With nitrox there are several methods of gas mixing:

Mixing by partial pressure: a measured pressure of oxygen is decanted into the cylinder and cylinder is "topped up" with air from the diving air compressor. For mixtures with oxygen fraction of 40% or more, the delivered air quality must be suited for oxygen service. This is usually achieved by using a suitable grade of oil and an extra in-line filter to reduce the residual oil contamination in the compressed air to the more stringent requirements for blending with high oxygen partial pressure gases. Cylinders used for partial pressure blending and for mixtures with oxygen fraction greater than 40% are required by law in some countries to be cleaned for oxygen service. In South Africa, a cylinder to be used for mixes with a high partial pressure of oxygen must be cleaned before being put into that service.
Pre-mix decanting: the gas supplier provides large cylinders with popular mixes such as 32% and 36%.
Mixing by continuous blending: regulateed flow of oxygen is fed into a static mixer with air, analysed, and fed to the compressor inlet. The compressor and particularly the compressor oil, must be suitable for this service.
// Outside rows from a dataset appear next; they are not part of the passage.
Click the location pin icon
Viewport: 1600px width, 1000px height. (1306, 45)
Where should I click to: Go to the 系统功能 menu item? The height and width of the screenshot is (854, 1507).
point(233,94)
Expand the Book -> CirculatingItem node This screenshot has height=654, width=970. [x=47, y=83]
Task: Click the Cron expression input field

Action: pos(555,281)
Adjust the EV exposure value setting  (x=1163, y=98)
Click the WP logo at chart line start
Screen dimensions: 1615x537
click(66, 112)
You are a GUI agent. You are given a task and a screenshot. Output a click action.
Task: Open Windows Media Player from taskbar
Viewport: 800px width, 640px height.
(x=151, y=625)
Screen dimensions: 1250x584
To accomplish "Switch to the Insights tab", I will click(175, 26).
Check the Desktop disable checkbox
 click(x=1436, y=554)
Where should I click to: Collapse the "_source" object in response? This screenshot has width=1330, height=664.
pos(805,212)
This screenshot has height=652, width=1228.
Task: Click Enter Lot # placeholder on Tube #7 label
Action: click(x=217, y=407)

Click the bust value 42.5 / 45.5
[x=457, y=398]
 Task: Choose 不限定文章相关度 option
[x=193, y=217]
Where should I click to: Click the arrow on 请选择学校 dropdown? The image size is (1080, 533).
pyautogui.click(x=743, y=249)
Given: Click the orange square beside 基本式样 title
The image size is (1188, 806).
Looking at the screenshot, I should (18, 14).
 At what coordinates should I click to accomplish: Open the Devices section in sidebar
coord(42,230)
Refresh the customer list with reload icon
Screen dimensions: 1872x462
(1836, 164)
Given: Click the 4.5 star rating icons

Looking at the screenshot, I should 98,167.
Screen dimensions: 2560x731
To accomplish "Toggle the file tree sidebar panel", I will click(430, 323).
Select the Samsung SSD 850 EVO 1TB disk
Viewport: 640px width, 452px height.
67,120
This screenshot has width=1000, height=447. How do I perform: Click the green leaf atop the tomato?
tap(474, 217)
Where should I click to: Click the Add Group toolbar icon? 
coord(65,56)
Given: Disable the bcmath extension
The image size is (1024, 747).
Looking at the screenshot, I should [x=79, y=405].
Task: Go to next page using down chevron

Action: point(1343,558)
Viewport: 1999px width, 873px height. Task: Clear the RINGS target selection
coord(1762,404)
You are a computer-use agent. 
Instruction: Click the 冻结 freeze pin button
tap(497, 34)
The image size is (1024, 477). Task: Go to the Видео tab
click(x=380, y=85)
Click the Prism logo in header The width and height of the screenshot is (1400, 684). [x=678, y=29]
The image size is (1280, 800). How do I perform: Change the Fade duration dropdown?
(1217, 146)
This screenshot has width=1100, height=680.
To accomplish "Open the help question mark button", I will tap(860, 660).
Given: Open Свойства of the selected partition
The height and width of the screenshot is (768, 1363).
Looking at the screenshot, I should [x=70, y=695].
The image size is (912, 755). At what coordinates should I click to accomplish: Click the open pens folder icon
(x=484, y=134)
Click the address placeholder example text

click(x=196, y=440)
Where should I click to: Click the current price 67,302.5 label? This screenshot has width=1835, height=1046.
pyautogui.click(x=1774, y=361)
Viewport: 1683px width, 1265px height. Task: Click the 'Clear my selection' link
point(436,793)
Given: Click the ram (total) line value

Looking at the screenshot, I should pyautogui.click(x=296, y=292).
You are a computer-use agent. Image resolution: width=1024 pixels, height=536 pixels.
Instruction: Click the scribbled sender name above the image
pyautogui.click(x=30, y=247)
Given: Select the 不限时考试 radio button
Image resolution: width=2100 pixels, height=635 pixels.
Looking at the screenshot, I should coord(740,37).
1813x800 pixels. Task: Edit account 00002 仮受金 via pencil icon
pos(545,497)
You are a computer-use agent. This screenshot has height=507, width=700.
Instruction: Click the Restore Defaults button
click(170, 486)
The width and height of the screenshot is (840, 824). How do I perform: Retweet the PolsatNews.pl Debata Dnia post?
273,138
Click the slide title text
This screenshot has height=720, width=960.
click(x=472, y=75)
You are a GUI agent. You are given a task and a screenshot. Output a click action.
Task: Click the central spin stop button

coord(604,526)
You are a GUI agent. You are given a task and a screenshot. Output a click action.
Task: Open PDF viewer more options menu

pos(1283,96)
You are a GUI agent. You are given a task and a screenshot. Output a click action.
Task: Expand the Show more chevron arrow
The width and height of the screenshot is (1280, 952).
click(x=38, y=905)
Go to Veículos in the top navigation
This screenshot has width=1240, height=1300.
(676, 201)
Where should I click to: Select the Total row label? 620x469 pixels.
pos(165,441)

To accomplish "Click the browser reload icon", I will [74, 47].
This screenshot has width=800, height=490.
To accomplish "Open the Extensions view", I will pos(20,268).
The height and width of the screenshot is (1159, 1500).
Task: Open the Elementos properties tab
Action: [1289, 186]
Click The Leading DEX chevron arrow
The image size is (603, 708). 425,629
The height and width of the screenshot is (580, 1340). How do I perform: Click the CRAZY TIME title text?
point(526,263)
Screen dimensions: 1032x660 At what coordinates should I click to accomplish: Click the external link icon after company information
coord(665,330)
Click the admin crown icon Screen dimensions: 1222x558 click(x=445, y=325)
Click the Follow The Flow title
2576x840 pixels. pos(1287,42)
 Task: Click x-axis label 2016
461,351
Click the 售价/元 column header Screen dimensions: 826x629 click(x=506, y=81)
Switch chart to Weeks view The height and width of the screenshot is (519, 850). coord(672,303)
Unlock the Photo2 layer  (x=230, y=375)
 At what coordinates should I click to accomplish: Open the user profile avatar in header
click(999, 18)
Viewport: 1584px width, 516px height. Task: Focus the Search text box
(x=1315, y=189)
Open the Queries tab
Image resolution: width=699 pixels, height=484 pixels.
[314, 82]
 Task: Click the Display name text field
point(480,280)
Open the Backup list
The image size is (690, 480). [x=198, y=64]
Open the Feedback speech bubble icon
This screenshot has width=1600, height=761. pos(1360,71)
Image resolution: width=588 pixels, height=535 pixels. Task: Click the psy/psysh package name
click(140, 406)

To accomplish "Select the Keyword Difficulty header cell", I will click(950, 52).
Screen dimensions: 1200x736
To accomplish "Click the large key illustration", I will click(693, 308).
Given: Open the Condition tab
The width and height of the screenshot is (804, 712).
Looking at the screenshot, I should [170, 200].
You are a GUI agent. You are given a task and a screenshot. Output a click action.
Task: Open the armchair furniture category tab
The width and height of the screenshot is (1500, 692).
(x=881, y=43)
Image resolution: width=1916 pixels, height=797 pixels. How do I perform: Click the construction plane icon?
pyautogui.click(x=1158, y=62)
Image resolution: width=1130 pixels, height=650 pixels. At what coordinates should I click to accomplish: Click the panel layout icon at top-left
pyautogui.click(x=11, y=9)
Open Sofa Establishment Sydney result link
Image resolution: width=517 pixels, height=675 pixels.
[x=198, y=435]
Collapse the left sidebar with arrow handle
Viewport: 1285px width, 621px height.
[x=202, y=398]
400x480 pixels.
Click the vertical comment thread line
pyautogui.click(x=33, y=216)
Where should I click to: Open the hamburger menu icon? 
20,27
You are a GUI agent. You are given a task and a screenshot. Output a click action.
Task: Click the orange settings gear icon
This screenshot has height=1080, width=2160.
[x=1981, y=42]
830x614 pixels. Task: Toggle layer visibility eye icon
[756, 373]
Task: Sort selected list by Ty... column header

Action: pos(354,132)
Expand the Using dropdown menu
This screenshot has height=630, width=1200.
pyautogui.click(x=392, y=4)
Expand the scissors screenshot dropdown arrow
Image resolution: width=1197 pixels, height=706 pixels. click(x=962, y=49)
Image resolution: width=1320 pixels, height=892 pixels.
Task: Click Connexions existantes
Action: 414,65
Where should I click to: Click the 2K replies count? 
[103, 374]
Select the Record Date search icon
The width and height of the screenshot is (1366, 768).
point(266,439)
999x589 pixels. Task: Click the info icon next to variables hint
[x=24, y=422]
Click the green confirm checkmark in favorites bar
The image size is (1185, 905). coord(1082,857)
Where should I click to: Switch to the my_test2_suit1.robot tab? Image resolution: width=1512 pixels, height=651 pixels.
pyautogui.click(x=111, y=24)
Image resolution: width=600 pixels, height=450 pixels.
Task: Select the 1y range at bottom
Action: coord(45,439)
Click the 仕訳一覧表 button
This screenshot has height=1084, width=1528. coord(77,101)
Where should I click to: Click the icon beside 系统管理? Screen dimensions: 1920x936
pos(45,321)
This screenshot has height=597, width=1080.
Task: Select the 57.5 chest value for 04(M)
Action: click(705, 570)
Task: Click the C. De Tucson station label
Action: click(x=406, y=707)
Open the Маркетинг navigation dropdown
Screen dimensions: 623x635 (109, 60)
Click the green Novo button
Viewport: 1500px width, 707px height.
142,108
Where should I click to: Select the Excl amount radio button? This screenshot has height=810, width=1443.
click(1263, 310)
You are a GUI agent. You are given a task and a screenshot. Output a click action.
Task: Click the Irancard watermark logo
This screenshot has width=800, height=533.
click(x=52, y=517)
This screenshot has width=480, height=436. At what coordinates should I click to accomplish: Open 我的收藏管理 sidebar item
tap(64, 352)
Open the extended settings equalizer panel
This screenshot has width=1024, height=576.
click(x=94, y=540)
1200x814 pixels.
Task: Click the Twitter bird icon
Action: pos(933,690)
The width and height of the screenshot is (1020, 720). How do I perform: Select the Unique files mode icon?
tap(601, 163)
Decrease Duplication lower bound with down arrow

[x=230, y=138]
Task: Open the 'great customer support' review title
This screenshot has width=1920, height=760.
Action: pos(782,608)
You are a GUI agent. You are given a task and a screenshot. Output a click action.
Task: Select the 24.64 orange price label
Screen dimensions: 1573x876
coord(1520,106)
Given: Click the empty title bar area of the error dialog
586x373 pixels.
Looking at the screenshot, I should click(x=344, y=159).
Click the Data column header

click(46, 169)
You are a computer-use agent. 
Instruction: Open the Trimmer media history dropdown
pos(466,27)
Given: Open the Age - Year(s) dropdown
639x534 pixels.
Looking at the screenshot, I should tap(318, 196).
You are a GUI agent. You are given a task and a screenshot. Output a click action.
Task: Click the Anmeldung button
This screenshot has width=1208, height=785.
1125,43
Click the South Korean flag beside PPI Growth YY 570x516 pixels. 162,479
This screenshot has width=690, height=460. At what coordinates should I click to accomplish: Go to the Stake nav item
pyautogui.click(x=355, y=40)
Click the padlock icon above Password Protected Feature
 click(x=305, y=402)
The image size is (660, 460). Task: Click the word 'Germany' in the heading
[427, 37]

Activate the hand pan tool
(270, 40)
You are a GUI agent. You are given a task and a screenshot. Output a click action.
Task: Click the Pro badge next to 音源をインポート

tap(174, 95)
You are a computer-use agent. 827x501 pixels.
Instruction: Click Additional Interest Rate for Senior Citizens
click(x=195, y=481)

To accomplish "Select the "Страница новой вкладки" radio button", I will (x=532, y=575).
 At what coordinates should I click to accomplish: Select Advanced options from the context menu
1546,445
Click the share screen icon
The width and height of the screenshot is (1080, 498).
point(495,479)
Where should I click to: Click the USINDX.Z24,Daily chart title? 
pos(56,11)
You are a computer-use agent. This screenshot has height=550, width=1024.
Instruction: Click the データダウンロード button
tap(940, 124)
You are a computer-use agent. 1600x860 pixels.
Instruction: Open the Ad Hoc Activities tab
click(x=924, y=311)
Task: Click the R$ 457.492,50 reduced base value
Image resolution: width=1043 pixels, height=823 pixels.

If the oxygen fraction is less than 40%, some countries do not require the cylinder and valve to be cleaned for oxygen service.
Mixing by mass fraction: oxygen is added to a partially full cylinder that is accurately weighed until the required mix is achieved.
Mixing by gas separation: a nitrogen permeable membrane is used to remove some of the smaller nitrogen molecules from low-pressure air until the required mix is achieved. The resulting low-pressure nitrox is then pumped into cylinders by a compressor.
Blending helium mixes

Helium mixes may be made by partial pressure blending, mass fraction blending or compressing a premix blended at atmospheric pressure.

Partial pressure blending

Gas is mixed by decanting or compressing the component gases into a high-pressure cylinder, measured by partial pressure, added in sequence, and corrected for temperature.
With trimix, measured pressures of oxygen and helium are decanted into a cylinder, which is "topped up" with air from the diving gas compressor, resulting in a three gas mix of oxygen, helium and nitrogen. An alternative is to first decant helium into a cylinder and then top it up to the working pressure with a known nitrox mix. Both NAUI and TDI offer courses using a trimix that they call "helitrox", blended by the latter method, which limit the fraction of helium to about 17–20%. Mixtures made by blending helium with nitrox containing around one-third oxygen such as EAN32 have the desirable property that at their maximum operating depth for a partial pressure of oxygen of 1.4 bar, their equivalent narcotic depth is always approximately, a safe limit.
With heliox, measured pressures of oxygen and helium are decanted or pumped into a cylinder, resulting in a two gas mix of oxygen and helium.
With heliair, a measured pressure of helium is decanted into a cylinder, which is "topped up" with air from the diving gas compressor, resulting in a three gas mix of oxygen, helium and nitrogen, with the nitrogen:oxygen ratio fixed at 4:1.

Mass fraction blending

Mass fraction blending requires an accurate scale which should preferably be capable of being set to zero with the empty cylinder connected to the filling whip standing on the scale.
The masses of the gases to be mixed must be calculated based on the final partial pressure ratio and total pressure, and the cylinder is filled to the appropriate weight corresponding to the added weight of each component. The advantage of this system is that temperature does not affect the accuracy, as pressure is not measured during the process. The disadvantage is that helium has a much lower density than the other components, and a small error in measured mass of helium will result in a relatively large error in composition.